The petition in Hanson v. District of Columbia was docketed, or officially accepted for filing, by the court on Feb. 28. The respondent, the District of Columbia, was directed to file a response by March 31.
The district enacted the Firearms Registration Amendment Act of 2008 after the Supreme Court invalidated the city’s sweeping restrictions on gun ownership in District of Columbia v. Heller (2008). In Heller, the nation’s highest court determined that individuals have a right to possess firearms for lawful purposes, including self-defense at home.
The statute made it a felony-level offense to have a magazine that could hold more than 10 rounds. A violation can result in a prison term of three years and a fine of $12,500. District officials say the law is needed to protect the public.

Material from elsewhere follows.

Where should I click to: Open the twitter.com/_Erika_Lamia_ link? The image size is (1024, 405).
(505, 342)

Lead petitioner Andrew Hanson and co-petitioners Tyler Yzaguirre, Nathan Chaney, and Eric Klun, who all have concealed carry pistol licenses in the District of Columbia, possessed magazines holding more than 10 rounds outside D.C. and said they would use their magazines for lawful purposes in the district if the 10-round limit did not apply.
Weeks after Bruen was decided, the petitioners sued the District of Columbia, asking for a declaration from a federal district court that the magazine cap ran afoul of the Second and Fifth Amendments.

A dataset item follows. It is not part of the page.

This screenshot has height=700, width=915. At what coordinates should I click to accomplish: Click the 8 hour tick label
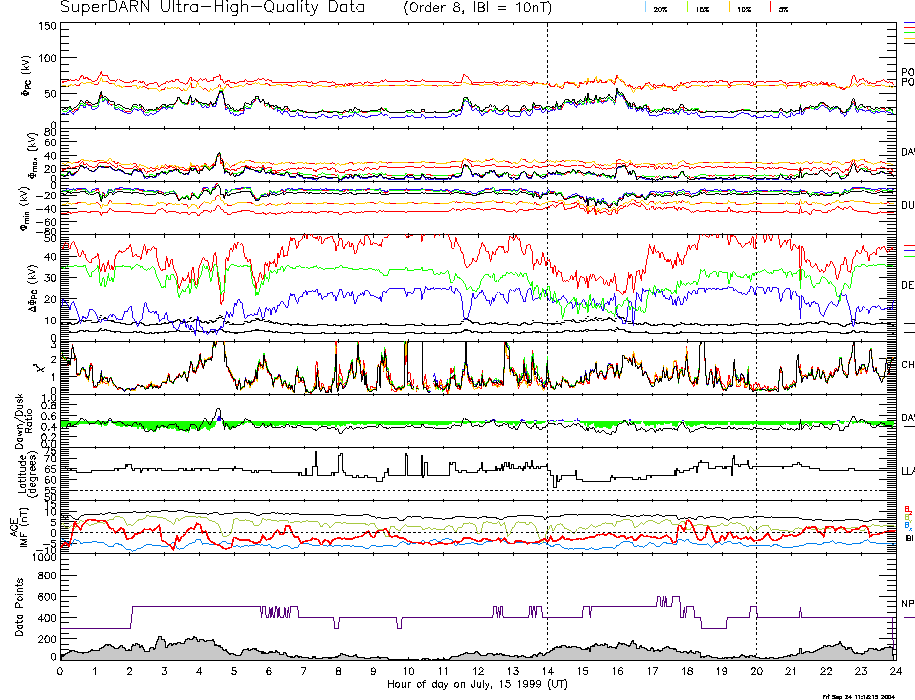coord(339,672)
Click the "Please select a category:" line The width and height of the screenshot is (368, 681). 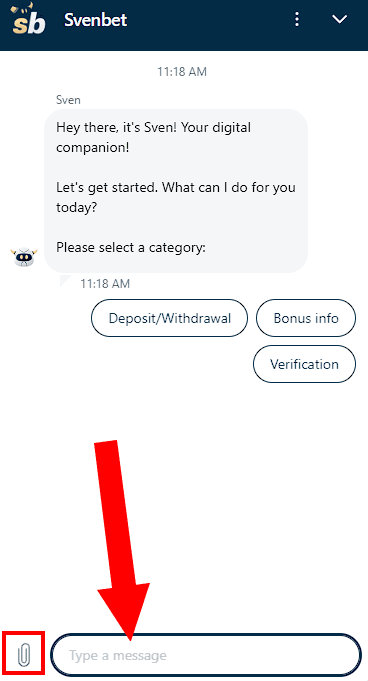click(x=131, y=248)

U.S. District Judge Rudolph Contreras issued an April 2023 decision that denied Hanson’s request to block the law on constitutional grounds. Contreras found that the local law adheres to the U.S. Constitution.
The judge found that the District’s ammo limitation, which was aimed at promoting public safety, was justified. The ban constituted “an attempt to mitigate the carnage of mass shootings in this country.”
“Just as states and the District enacted sweeping laws restricting possession of high-capacity weapons in an attempt to reduce violence during the Prohibition era, so can the District now,” Contreras said.
“For 15 years, District law enforcement has operated and been resourced with the magazine cap in place,” and an “‘erroneously issued’ preliminary injunction suspending its law could drastically compromise the District’s ability to enforce its magazine cap far into the future” and allow the district to be inundated with large-capacity magazines during the life of the injunction, the court said.
Circuit Judge Justin Walker dissented.
In Heller, Walker said, the Supreme Court determined “that the government cannot categorically ban an arm in common use for lawful purposes.”
“Magazines holding more than ten rounds of ammunition are arms in common use for lawful purposes. Therefore, the government cannot ban them,” Walker wrote.
The Supreme Court should take up the case because the D.C. Circuit Court’s ruling is inconsistent with Heller, which “protects the possession and use of weapons that are ‘in common use at the time,’” according to the petition.
Even though the panel acknowledged that magazines containing 10 or more rounds are “in common use,” it found they were “particularly dangerous” and compared them to fully automatic machine guns.
The petitioners asked the Supreme Court to consider if the Second Amendment “allows a categorical ban on arms that are indisputably common throughout the United States and overwhelmingly used for lawful purposes (generally) and self-defense (specifically).”
Petitioner Yzaguirre, who is president of the Second Amendment Institute, said he’s optimistic about the petition’s prospects.
“It’s time for the Supreme Court to take its next landmark Second Amendment case,” he told The Epoch Times.
“The days of tyrannical elites restricting ‘We the People’ from exercising our God-given rights to self-defense must come to an end,” Yzaguirre said.
The Epoch Times reached out for comment to District of Columbia Attorney General Brian Schwalb. No reply was received by publication time.